| Énoncé |
Relevez tous les noms propres de l'extrait biographique, chacun une seule fois, en précisant à qui renvoie chaque prénom isolé.

L’endurance d’un soldat de Christ

Biographie

L’endurance d’un soldat de Christ

PAR YOURI KAPTOLA

“ Maintenant, je suis convaincu que vous avez vraiment la foi ! ” Ces paroles, que je n’attendais pas dans la bouche d’un officier de l’armée soviétique, m’ont encouragé juste au bon moment. Pressentant une lourde peine de prison, j’avais imploré Jéhovah de me soutenir. Je me préparais à un long combat qui allait exiger endurance et détermination.

JE SUIS né le 19 octobre 1962. J’ai grandi dans l’ouest de l’Ukraine. L’année de ma naissance, mon père, qui se prénommait aussi Youri, a rencontré les Témoins de Jéhovah ; il n’a pas tardé à devenir le premier adorateur de Jéhovah du village. Son activité n’a pas échappé aux autorités qui s’opposaient à notre œuvre.

| Données fournies |
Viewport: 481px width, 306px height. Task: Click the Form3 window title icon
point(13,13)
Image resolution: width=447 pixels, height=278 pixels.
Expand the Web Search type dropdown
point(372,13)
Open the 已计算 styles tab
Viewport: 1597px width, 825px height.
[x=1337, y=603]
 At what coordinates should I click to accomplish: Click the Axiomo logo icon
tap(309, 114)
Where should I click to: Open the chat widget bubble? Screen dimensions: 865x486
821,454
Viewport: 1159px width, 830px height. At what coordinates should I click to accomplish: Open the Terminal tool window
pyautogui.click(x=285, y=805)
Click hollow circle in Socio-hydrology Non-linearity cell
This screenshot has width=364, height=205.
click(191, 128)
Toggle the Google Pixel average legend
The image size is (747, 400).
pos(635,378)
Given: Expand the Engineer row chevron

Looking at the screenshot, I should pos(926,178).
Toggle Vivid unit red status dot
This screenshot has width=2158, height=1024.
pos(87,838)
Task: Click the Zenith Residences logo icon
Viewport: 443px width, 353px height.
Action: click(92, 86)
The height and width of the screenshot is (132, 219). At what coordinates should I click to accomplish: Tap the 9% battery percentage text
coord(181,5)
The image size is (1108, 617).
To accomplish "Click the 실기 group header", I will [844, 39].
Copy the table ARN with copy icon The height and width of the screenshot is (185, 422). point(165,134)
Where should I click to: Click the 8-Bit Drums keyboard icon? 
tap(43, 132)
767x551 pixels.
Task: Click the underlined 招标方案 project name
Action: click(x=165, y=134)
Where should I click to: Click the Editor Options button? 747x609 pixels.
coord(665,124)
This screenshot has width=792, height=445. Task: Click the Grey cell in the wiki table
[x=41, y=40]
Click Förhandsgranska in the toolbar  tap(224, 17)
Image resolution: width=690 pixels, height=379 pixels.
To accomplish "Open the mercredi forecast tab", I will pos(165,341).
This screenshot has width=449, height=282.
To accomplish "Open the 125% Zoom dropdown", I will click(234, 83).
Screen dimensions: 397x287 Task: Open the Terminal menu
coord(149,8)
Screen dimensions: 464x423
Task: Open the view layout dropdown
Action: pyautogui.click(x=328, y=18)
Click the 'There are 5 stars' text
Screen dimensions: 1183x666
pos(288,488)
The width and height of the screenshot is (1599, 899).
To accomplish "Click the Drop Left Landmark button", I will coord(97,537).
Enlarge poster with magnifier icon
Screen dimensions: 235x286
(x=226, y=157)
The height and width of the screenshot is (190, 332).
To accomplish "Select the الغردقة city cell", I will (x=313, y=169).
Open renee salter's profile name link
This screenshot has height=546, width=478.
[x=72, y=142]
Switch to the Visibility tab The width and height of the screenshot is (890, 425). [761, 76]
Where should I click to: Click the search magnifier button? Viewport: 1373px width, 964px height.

| Réponse |
- Christ
- Youri Kaptola
- Jéhovah
- Ukraine
- Youri (prénom du père)
- Témoins de Jéhovah